It may not be Google’s operating system, but Chrome OS is becoming the one operating system to rule them all. It can already run Android and Linux software in addition to its own native web-based Chrome apps and will soon add what might be the most important set of apps for users. Full Windows apps are coming to some Chromebooks, but these will work through a third-party solution and only for a very select few Chrome OS users.
That solution is Parallels virtualization software, which for years has enabled Windows applications to run on Macs. Unlike open source software WINE, virtualization pretty much creates a layer, a virtual Windows computer so to speak, between the Windows application and the underlying real operating system. It guarantees better compatibility with foreign applications, in this case Windows applications, but at the cost of certain performance.

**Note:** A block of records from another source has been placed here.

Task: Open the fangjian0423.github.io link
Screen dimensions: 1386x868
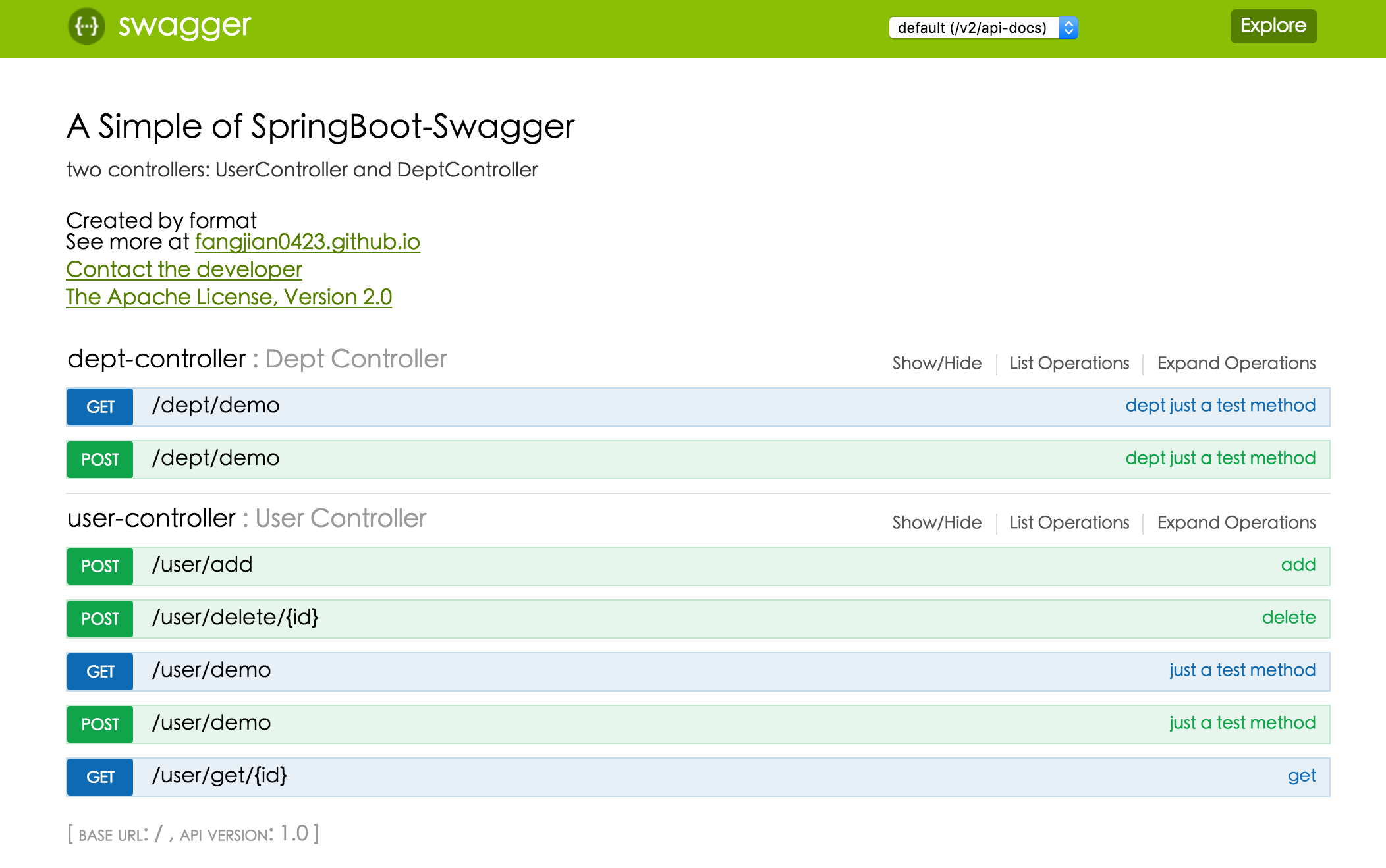Action: pos(307,242)
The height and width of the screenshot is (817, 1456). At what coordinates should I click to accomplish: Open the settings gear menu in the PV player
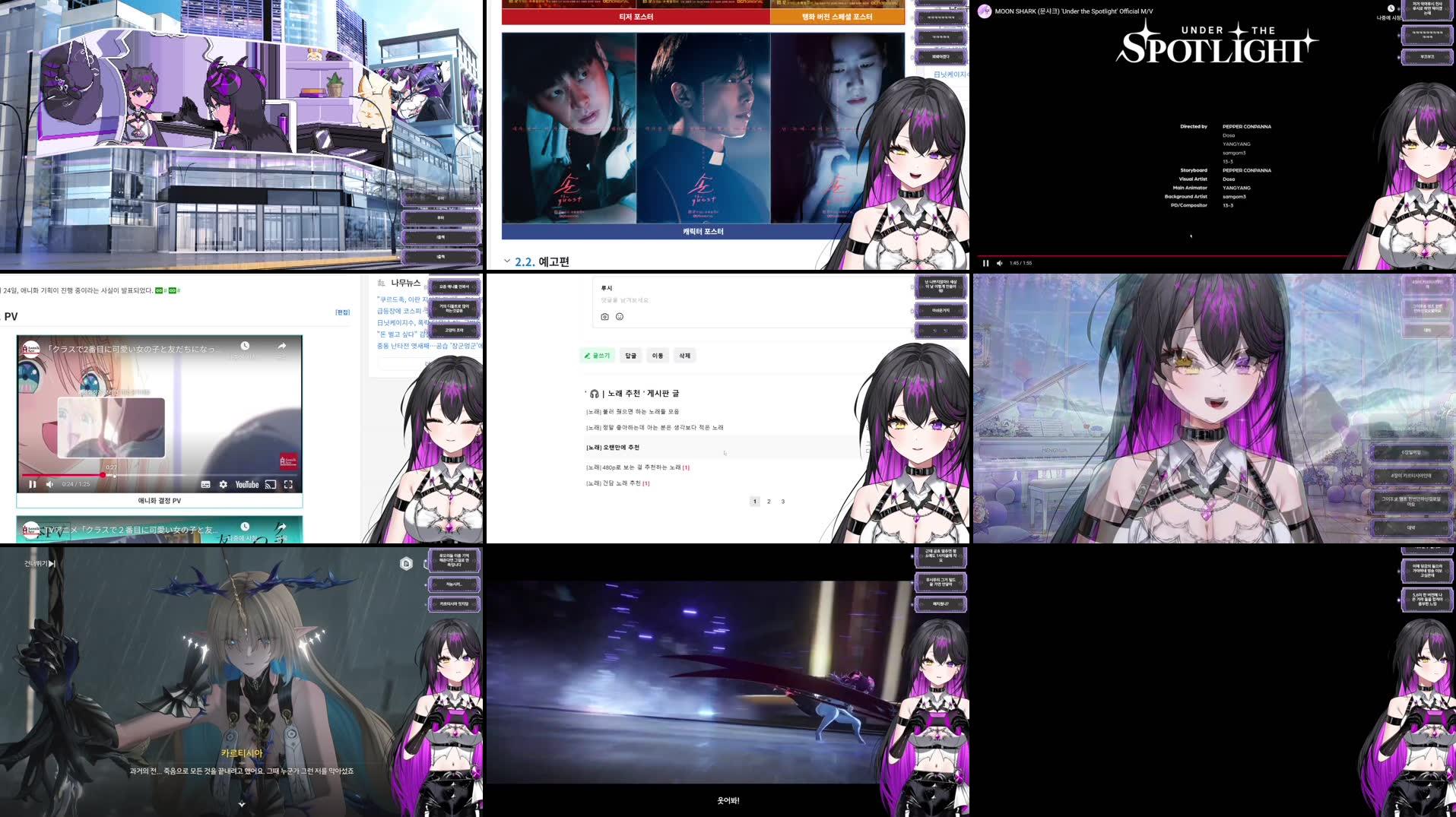(x=223, y=484)
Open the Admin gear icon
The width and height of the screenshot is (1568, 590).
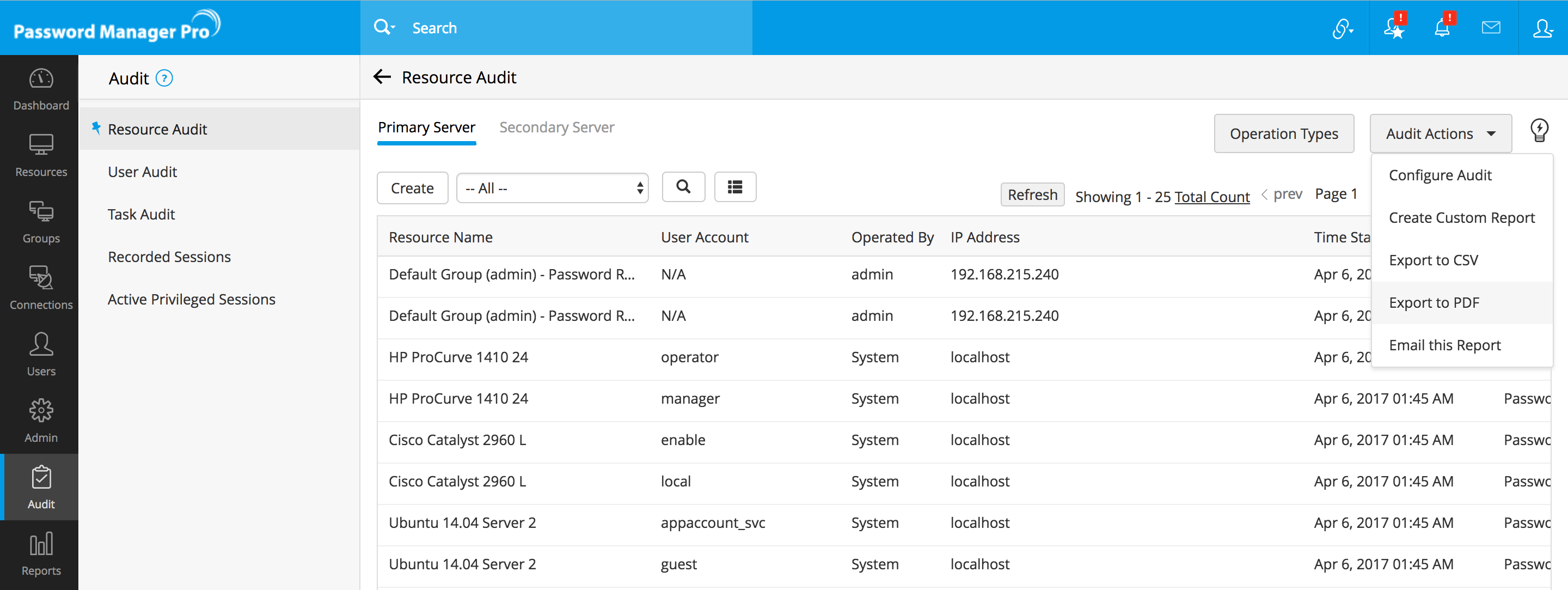(41, 420)
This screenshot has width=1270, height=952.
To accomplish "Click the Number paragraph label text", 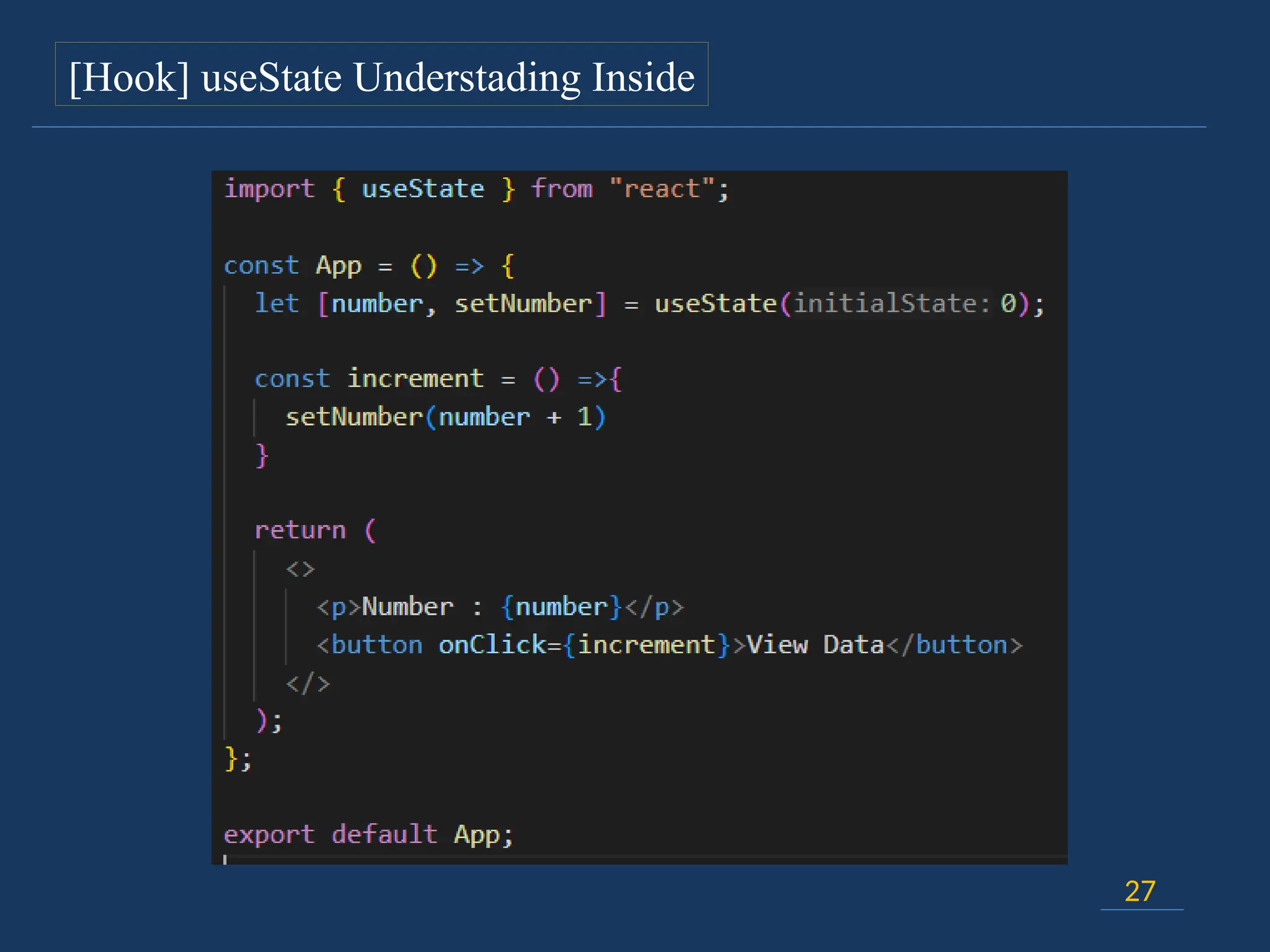I will 407,607.
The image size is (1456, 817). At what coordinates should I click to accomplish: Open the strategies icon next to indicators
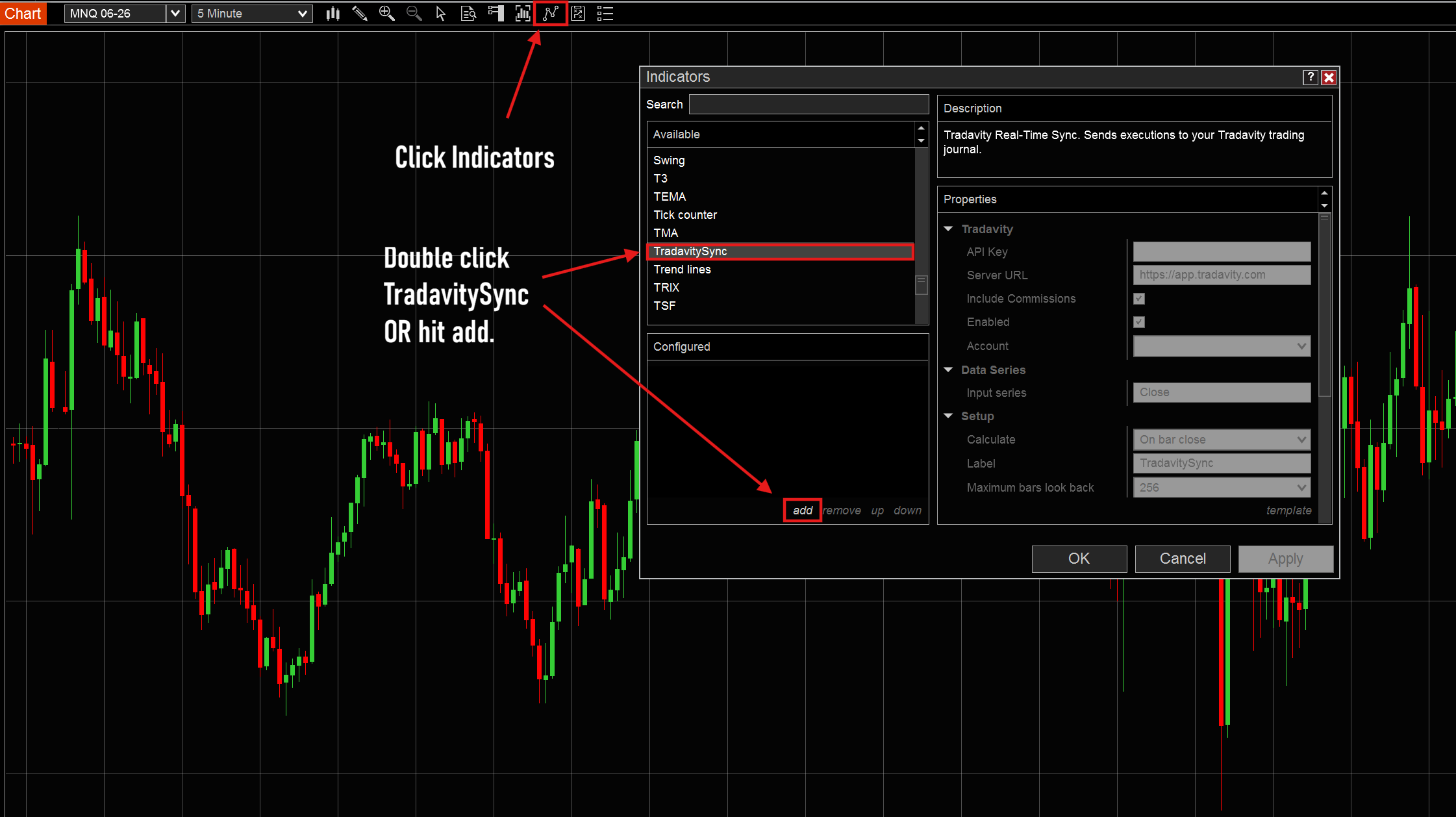coord(578,13)
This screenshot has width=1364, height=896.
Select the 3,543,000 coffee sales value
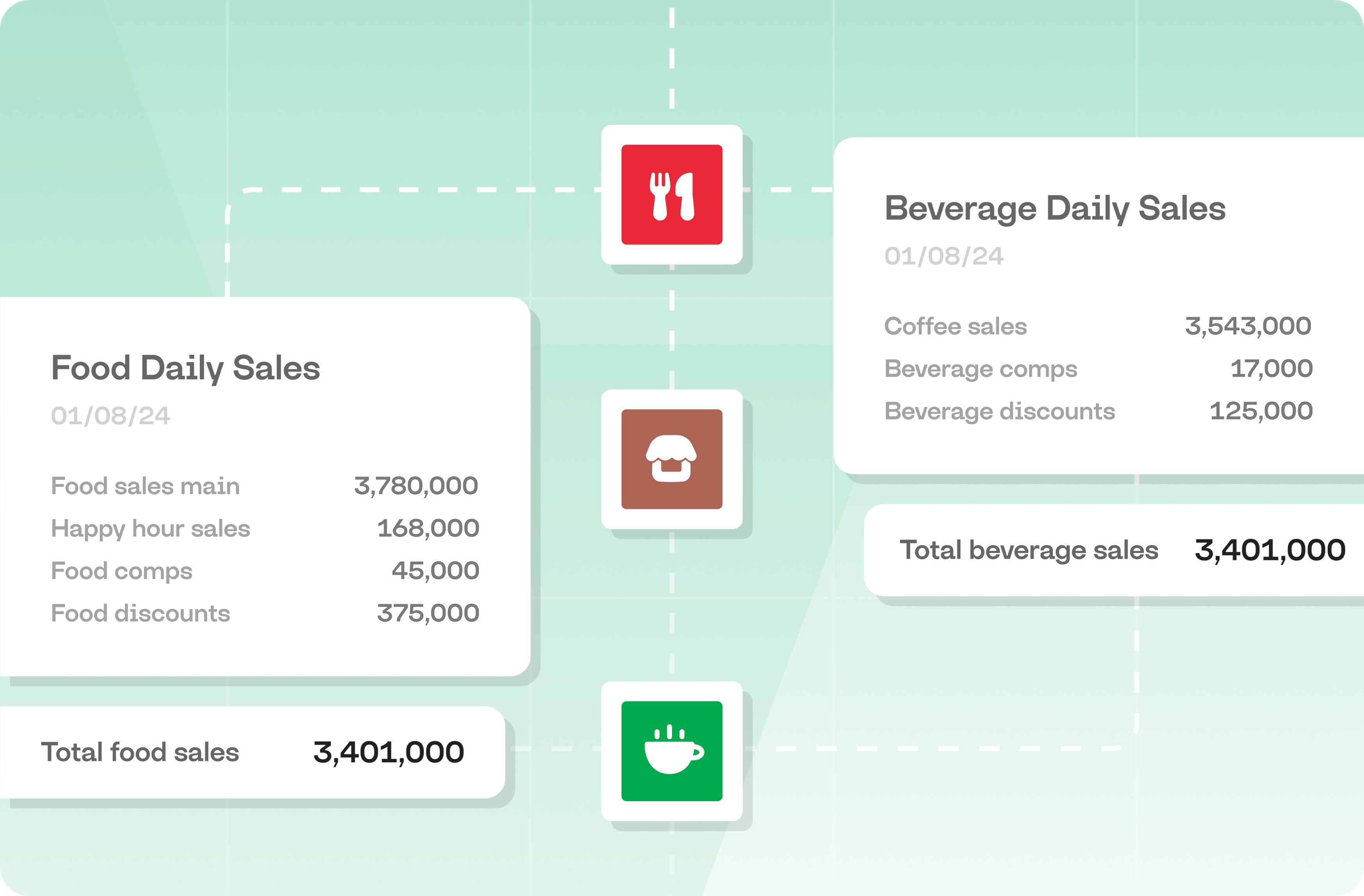tap(1248, 327)
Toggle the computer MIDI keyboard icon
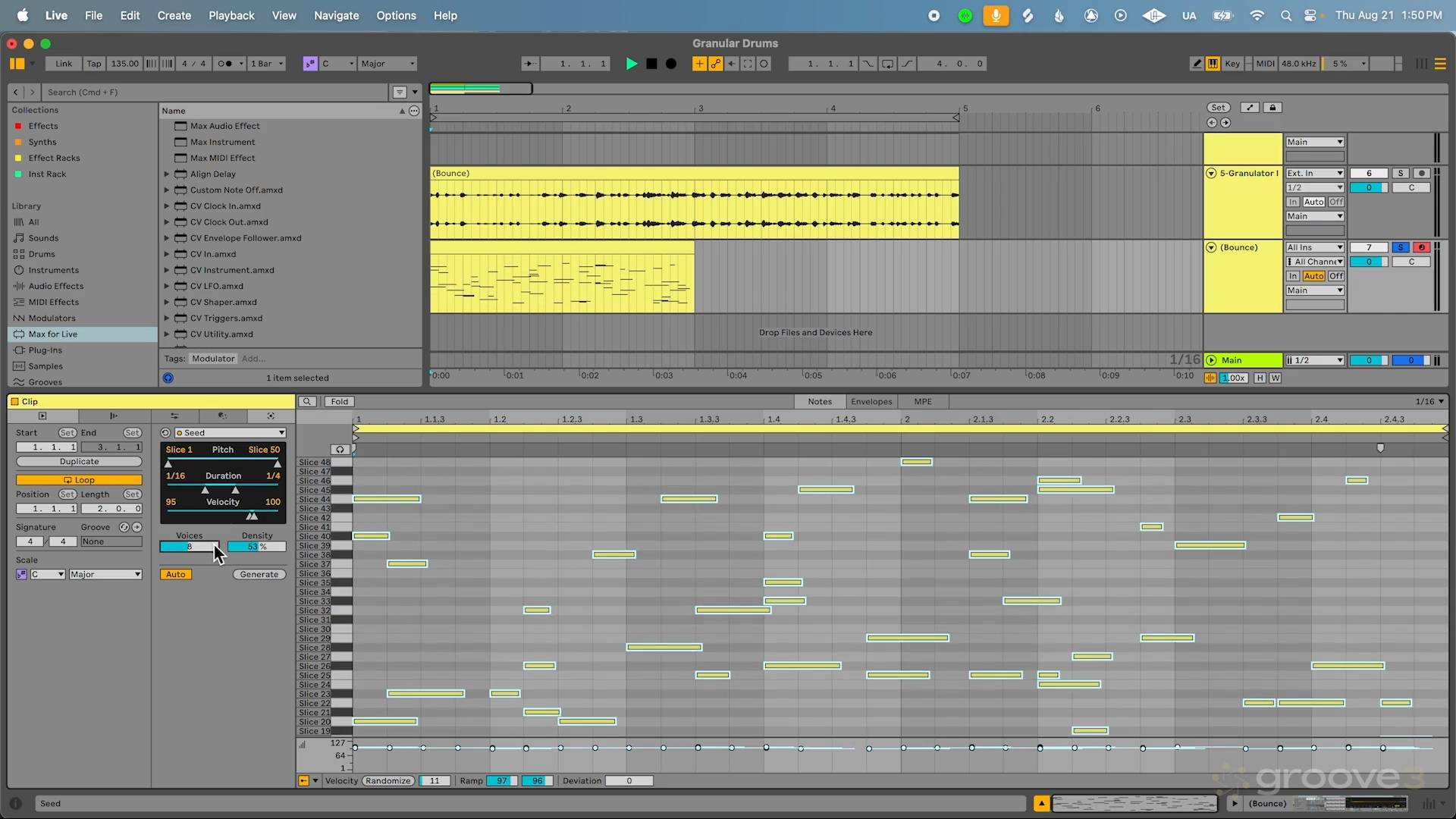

Parallels, however, also offers the ability to access apps remotely, running Windows apps on a remote computer which Chromebooks can then access via the web. Being a cloud-centric platform, it almost seems suitable for Chrome OS, but the latency could be a killer. Fortunately, Android Police said Corbin Davenport that Parallels will run its virtual machine directly on the device itself.
Being able to run Windows programs on Chromebooks is certainly exciting, but unfortunately it won’t be something the general public will be able to enjoy. This partnership between Google and Parallels only covers Chrome Enterprise, the customers they believe will benefit the most from running Microsoft Office on Chromebooks.
This feature, however, could be a double-edged sword of Chrome OS. The lack of notable native apps has always been one of the platform’s weaknesses and it got around that by supporting Android, Linux and, soon, Windows apps. At some point, however, some might start to wonder if investing in Chromebooks and Chrome OS is worth it if they run non-Chrome OS apps anyway.